Once you start blitting stuff around a lot though, it eats up even more bandwidth and slows the graphics system down to a crawl (and basically kills the CPU if you have no FAST RAM). This is why CPUBlit-type patches speed up the system so much on high-bandwidth screens.
This goes double for A3000 ECS systems and AGA systems that give the CPU 32-bit paths to chip mem. Once you've eaten up the dedicated custom chip bandwidth, the blitter becomes a drag on the system rather than a benefit, as long as you have CPU cycles to spare.
But only if the CPU has 32 bit access to chip RAM (A3000/1200/4000) since even the AGA blitter works only on 16 bit at a time and actually wastes bandwidth. On A500/600/2000 systems you can't gain much, esp. w/o fast RAM.
Anyway the ECS 2-bitplane 35ns modes aren't so bad performance-wise, provided you have real fastmem and don't try to use the blitter.

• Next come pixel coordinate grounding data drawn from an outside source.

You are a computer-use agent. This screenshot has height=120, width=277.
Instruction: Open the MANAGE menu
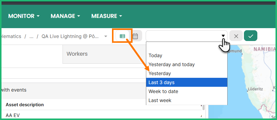pyautogui.click(x=65, y=16)
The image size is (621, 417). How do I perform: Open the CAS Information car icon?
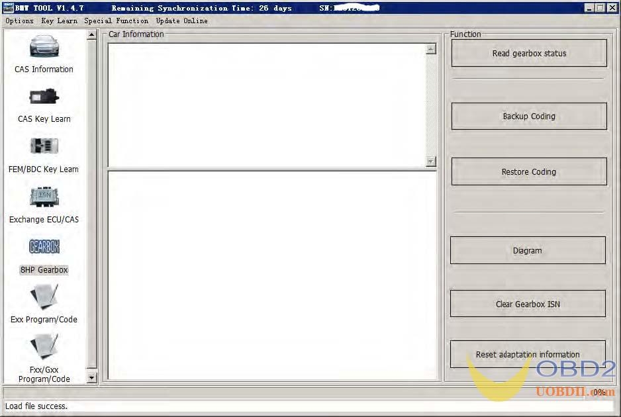tap(44, 47)
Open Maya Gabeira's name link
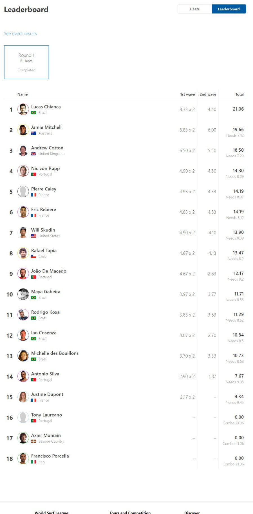The image size is (253, 514). click(46, 292)
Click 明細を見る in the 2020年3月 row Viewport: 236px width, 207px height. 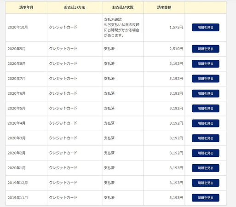206,138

On the A3000 with its 32-bit chipmem they're actually VERY nice if you don't like the fringing motion effects that you get on deinterlaced screens.
Actually the A3k's chip RAM isn't 32 bit, only CPU access is. ;-) (It's got two banks and the CPU can access both banks simultaneously, somewhat like modern dual channel chipsets that can access two 64 bit channels as 128 bit.)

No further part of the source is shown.